Estratto:
★ ★ ★ ★ ★
Inizio a dipingere.
Sono mesi che non riesco a lavorare, sto ristrutturando lo studio, viaggio avanti e indietro da Bruxelles e non ho più un luogo dove dipingere.
Da mesi ormai, 5,6,7. non ricordo bene.
Approfitto della vacanza di un amico, è Natale, e mi installo nella sua casa studio.
Non ho materiale con me; entro nel suo studio, mi siedo sulla poltrona da pittore. Libero la parete dalle sue opere molto grandi, le sposto in modo accurato fa opere anche materiche e la parete è piena di pittura.
Spazzo il pavimento e libero lo spazio per lavorare.
Insicura srotolo la tela, un lino molto sottile che trovo nello studio. Tanto a lui non piace il lino sottile mentre io lo amo,
appendo la tela al muro con le graffette, ben tesa. La accarezzo.
Ne osservo lo spazio bianco,
La gatta si siede sulle mie gambe.
Mi sembra di vedere qualcosa sulla tela e allora la disegno, sembra un ramo. L’ombra di un ramo.
Questo mi costa fatica, sono mesi che non lavoro, sono incerta, ci penso domani, ora vado a letto.
Dipingo il ramo dell’ombra con acrilico bianco su tela bianca, voglio la materia del ramo, non il ramo.
(vorrei che questi oggetti fluttuassero e si compenetrassero come diversi mondi sovrapposti l’un l’altro, come se diversi mondi potessero esistere nello stesso luogo senza essere percepiti tutti nella stessa scala percettiva).
Guardo le foto scattate a dei sassi durante alcune passeggiate sull’Adda mentre studio le immagini della natura, no non ora.
Un’asta della finestra fa la sua ombra sulla tela, la dipingo con un tratto di acrilico leggero,
poi un riflesso e faccio altrettanto.
Sembrano sospesi l’uno sull’altro.
Non so veramente come gestire l’opera, in verità non cerco di gestirla ma vorrei solo tornare a dipingere.
Ogni volta è come se fosse la prima volta.
La gatta sale sullo schienale della poltrona, si sfrega sulla mia testa e si rannicchia, fa le fusa. L’altra si siede sulle mie gambe e così non posso alzarmi.
Resto lì ed osservo.
Mi alzo e disegno un parallelepipedo, solido, deciso e ben delineato,
disegno l’idea di un oggetto.
Cerco dei colori,
trovo un grande pennello immerso in un colore nerastro molto liquido, annuso olio e trementina.
Il colore dev’essere un Bruno Van Dyck o una terra d’ombra bruciata.
Voglio un colore viscerale che mi conduca al nocciolo profondo della pittura.
★ ★ ★ ★ ★
Voci di testo e collocazione degli elementi
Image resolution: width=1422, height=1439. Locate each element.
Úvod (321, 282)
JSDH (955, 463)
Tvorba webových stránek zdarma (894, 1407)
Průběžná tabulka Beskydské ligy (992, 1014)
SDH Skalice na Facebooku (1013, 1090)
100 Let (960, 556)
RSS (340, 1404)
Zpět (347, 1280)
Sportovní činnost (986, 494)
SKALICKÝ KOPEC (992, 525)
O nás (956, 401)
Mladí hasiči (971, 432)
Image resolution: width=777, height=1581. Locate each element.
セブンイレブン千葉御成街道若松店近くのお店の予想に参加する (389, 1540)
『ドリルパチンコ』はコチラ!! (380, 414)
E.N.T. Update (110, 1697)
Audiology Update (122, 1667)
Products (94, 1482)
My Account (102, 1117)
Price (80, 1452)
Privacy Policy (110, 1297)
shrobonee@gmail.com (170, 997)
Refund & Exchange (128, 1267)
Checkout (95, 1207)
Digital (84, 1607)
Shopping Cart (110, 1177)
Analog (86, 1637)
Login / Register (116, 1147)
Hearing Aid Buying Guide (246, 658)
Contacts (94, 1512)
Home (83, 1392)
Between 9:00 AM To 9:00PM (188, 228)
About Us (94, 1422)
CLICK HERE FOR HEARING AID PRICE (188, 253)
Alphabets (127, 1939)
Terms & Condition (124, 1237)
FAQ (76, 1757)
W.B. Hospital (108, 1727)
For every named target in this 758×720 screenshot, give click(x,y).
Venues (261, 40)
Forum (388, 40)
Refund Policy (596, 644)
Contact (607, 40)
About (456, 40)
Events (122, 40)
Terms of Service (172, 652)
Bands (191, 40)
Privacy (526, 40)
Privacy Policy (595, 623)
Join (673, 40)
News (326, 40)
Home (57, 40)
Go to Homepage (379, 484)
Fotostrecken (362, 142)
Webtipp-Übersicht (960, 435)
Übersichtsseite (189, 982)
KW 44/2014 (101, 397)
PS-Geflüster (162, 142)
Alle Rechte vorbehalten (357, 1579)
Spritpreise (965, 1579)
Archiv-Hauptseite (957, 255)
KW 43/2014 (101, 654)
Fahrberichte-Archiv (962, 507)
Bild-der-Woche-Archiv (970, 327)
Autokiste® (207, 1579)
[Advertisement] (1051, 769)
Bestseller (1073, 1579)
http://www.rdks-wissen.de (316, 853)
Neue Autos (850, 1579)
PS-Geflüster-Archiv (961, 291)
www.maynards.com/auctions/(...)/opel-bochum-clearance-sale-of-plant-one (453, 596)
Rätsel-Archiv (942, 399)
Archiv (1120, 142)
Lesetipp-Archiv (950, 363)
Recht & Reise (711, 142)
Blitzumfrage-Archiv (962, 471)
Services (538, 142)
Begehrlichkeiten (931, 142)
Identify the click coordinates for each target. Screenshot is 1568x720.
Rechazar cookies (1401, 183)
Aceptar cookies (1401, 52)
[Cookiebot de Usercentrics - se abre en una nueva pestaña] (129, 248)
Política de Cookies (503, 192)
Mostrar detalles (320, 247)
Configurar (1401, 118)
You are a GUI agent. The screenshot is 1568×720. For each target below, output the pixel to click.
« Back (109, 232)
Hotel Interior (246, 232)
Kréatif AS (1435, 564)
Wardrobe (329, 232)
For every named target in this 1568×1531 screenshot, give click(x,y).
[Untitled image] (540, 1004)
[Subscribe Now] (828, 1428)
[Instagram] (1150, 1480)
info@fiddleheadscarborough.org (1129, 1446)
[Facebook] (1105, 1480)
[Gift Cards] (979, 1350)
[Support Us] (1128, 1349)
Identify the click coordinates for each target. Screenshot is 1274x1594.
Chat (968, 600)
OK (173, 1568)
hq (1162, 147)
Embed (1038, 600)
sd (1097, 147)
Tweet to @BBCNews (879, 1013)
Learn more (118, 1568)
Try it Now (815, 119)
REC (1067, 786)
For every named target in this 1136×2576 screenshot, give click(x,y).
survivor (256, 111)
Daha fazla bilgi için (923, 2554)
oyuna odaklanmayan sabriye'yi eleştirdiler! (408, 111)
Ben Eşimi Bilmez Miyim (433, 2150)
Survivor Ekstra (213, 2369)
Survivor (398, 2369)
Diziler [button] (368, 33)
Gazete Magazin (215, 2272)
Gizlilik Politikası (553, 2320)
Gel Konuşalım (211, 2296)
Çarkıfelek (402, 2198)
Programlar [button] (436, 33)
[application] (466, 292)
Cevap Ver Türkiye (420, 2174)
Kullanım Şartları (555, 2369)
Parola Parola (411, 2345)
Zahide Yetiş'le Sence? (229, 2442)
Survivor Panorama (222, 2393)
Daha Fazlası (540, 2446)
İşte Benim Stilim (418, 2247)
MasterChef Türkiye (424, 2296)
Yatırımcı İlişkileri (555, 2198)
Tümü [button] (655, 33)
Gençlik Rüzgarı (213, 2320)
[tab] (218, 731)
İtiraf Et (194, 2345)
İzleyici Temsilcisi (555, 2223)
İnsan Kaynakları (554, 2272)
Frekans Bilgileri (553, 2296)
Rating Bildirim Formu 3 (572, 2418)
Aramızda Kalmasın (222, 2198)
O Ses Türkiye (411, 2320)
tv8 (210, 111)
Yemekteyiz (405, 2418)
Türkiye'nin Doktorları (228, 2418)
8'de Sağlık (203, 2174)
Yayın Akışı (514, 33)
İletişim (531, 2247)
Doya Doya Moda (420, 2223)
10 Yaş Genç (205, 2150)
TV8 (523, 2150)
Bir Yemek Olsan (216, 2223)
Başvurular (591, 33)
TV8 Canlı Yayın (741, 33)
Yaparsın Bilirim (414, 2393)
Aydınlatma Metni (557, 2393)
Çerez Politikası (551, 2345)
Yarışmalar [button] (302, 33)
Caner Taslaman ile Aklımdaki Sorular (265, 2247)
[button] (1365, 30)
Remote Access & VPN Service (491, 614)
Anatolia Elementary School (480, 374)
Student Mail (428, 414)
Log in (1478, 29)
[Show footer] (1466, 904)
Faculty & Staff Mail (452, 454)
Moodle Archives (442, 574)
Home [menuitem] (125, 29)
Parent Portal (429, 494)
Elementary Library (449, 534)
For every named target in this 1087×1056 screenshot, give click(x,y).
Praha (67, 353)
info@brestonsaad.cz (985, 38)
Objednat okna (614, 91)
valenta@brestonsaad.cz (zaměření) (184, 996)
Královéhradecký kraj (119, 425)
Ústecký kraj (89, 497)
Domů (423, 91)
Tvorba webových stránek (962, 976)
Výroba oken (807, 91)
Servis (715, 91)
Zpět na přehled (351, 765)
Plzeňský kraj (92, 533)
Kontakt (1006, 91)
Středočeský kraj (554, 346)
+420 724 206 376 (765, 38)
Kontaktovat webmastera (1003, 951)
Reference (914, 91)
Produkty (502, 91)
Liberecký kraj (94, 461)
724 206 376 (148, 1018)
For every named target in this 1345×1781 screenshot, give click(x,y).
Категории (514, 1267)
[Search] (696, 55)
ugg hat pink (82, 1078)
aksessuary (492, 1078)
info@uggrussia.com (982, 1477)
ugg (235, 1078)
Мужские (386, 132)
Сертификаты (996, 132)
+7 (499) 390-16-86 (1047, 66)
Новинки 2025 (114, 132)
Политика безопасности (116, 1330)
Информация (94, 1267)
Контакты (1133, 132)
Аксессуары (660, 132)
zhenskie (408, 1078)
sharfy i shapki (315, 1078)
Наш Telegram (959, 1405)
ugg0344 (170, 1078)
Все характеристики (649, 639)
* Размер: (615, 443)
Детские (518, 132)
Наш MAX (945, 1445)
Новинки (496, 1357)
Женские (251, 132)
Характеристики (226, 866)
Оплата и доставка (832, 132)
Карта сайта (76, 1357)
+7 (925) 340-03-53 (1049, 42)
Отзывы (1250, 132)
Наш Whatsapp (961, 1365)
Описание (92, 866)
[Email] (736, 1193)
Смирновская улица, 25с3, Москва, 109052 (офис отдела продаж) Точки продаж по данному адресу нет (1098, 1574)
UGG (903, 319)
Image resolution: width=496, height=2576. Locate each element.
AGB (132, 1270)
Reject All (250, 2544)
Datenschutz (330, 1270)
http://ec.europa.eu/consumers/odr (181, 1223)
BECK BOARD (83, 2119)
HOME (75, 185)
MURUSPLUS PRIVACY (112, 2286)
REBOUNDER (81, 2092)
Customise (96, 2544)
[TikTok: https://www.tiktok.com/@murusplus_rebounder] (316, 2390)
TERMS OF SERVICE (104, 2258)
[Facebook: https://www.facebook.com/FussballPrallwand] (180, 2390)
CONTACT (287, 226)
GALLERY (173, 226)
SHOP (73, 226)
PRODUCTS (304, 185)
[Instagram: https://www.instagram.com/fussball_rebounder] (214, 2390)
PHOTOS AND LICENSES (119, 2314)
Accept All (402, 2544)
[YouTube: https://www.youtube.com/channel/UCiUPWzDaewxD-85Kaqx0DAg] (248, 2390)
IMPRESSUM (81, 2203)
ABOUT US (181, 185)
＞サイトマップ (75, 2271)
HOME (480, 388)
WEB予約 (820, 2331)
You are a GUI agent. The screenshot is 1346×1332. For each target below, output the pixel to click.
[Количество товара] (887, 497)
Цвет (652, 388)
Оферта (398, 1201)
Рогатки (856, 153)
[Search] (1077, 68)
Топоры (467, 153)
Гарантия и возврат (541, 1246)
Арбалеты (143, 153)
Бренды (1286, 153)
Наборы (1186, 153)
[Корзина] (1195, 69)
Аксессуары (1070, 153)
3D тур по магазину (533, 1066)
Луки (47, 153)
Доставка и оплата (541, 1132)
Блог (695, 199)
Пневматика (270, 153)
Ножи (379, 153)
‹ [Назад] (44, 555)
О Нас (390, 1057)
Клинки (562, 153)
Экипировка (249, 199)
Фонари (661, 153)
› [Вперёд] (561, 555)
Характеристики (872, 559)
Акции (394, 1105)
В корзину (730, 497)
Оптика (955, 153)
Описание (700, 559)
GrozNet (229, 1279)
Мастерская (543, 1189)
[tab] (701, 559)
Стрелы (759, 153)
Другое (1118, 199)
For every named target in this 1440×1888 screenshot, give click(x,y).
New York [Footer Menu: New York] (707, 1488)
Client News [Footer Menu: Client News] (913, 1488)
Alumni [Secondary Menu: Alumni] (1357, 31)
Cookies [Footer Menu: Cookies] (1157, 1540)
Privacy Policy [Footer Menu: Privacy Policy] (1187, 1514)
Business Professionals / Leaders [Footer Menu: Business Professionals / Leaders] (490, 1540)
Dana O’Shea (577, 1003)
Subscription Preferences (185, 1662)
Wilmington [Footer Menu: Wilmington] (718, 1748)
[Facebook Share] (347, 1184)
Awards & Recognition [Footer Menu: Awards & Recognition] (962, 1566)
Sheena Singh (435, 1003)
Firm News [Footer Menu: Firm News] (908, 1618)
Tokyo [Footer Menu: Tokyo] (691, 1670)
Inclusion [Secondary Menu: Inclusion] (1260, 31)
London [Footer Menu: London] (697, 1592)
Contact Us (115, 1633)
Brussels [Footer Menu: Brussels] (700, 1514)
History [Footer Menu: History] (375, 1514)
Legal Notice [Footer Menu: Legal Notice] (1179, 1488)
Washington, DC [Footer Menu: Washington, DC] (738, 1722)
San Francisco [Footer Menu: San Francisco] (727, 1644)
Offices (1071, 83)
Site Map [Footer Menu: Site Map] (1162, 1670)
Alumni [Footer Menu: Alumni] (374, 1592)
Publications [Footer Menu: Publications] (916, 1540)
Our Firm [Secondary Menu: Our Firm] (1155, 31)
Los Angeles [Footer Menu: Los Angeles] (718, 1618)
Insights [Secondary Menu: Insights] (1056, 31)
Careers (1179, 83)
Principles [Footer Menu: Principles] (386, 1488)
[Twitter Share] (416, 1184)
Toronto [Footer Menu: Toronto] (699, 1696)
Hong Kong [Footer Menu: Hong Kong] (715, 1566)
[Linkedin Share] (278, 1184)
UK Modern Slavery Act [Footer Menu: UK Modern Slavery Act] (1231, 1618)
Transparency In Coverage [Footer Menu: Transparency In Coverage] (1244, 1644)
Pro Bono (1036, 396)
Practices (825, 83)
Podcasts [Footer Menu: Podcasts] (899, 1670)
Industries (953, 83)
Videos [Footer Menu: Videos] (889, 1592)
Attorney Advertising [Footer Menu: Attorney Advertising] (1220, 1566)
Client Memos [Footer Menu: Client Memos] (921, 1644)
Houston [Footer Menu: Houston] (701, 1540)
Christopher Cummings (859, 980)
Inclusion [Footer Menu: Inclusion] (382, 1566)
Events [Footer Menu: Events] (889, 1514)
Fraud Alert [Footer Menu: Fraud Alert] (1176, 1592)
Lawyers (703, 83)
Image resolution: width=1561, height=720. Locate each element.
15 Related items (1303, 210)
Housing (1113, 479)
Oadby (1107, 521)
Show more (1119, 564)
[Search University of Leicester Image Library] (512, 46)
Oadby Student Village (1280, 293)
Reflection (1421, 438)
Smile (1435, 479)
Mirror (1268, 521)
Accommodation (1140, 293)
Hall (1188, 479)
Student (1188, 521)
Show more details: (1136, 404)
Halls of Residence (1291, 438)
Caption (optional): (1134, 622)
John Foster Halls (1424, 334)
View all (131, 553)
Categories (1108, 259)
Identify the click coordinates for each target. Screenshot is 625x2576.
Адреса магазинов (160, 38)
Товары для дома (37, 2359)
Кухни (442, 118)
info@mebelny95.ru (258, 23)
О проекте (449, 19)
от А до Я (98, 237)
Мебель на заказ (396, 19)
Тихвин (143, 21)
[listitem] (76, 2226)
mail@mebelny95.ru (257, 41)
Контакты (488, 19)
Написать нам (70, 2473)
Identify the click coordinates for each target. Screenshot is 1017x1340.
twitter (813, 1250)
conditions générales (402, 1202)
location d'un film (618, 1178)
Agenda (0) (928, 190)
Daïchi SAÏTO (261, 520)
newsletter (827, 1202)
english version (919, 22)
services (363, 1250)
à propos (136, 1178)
★ ★ ★ ★ ★
Consegna A: Nel brano sul ritorno alla pittura, con che cosa viene dipinto il ramo dell'ombra?
Consegna B: Trascrivi fedelmente il passo del brano sul ritorno alla pittura che va da "Ogni volta è" fino a "olio e trementina." compreso.
Consegna C: Prosegui il brano sul ritorno alla pittura a partire dall'ultima frase riportata.
I record non hanno alcun legame con il brano sul ritorno alla pittura.

Risposta corretta A: Con acrilico bianco su tela bianca.

Risposta corretta B:
Ogni volta è come se fosse la prima volta.
La gatta sale sullo schienale della poltrona, si sfrega sulla mia testa e si rannicchia, fa le fusa. L’altra si siede sulle mie gambe e così non posso alzarmi.
Resto lì ed osservo.
Mi alzo e disegno un parallelepipedo, solido, deciso e ben delineato,
disegno l’idea di un oggetto.
Cerco dei colori,
trovo un grande pennello immerso in un colore nerastro molto liquido, annuso olio e trementina.

Risposta corretta C:
Trovo un grande tubo di rosso carminio, tutto storto ma ancora pieno di colore.
Prendo la bacinella di plastica dell’insalata che ho mangiato a pranzo.
Ci spremo il colore, prendo il pennello dal liquido nero, con lo stesso sciolgo il colore.
Mi sento impacciata in questi movimenti, come se non sapessi cosa fare.
I materiali non sono miei, lo spazio nemmeno. Sono mesi che non dipingo.
Il pennello è troppo grande, faccio fatica a sciogliere il colore,
ad ogni modo lo voglio liquido dunque aggiungo olio di lino e della trementina.
Ho rovesciato un pò di colore ma nello studio del mio amico non si noterà.
Mi alzo, mi fanno male le ginocchia.
Osservo la tela con il pennello in mano.
Rimetto il pennello nella bacinella di colore appoggiandolo al muro per evitare che si rovesci.
Mi siedo e fumo.
Mi alzo
Mi risiedo.
[…]
Non son sicura
Poi mi alzo, prendo il pennello, gocciola
allora prendo sia la bacinella che il pennello
Parto dall’alto, da sinistra a destra, prima pennellata lunga ed unica,
Seconda.
Cola la prima e ci ritorno
faccio la terza, ripasso la seconda e poi la prima
la quarta, torno alla terza, e così via fino al fondo.
Sempre da sinistra a destra.
Poi dall’alto al basso.
Mi piace di più il movimento orizzontale,
riprendo a sfregare da destra a sinistra
devo continuare finché il colore si stabilizza e non cola più.
da sinistra a destra e viceversa.
tutto richiede tempo,
sono stanca e mi fa male il braccio.
Non dipingo da mesi anche a causa di una tendinite al braccio destro durata 3 mesi.
Il colore inizia ad uniformarsi ed a diventare interessante ma vedo delle linee verticali comparire sul fondo.
La parete del mio amico ha dei segni materici verticali che compaiono nel mio fondo
Devo continuare per forza altrimenti il colore cola.
ma ci sono quelle linee verticali sempre più visibili sulle quali il colore è quasi scomparso.
mi fermo quando le linee di direzione del pennello si leggono ancora leggermente ed il colore non cola più.
I segni verticali mi hanno rovinato il fondo,
sono nervosa
prendo lo straccio
dal basso, inizio a cancellare
il colore si alleggerisce ma non si cancella,
il colore ha penetrato fortemente la tela
sfrego
nulla
fa niente non era giornata.
ho le unghie piene di colore, difficile da levare.
Domani
Vado a casa a prendere alcuni colori e pennelli. Il colore deve asciugare.
Una settimana dopo.
Mi siedo. Inizio a capire di aver preso l’impronta di un oggetto sottostante alla tela,
non l’ho rappresentato ma l’ho direttamente rubato alla realtà.
questo è interessante, ci tornerò.
Gli oggetti disegnati in precedenza sono immersi nel fondo, alcuni quasi impercettibili.
Ora voglio una dimensione ulteriore
una finestra, qualcosa che emerga verso di me o che mi porti al di là.
Cerco il nero vite. Spesso veniva usato per i cieli cupi negli affreschi
sono molto affascinanti.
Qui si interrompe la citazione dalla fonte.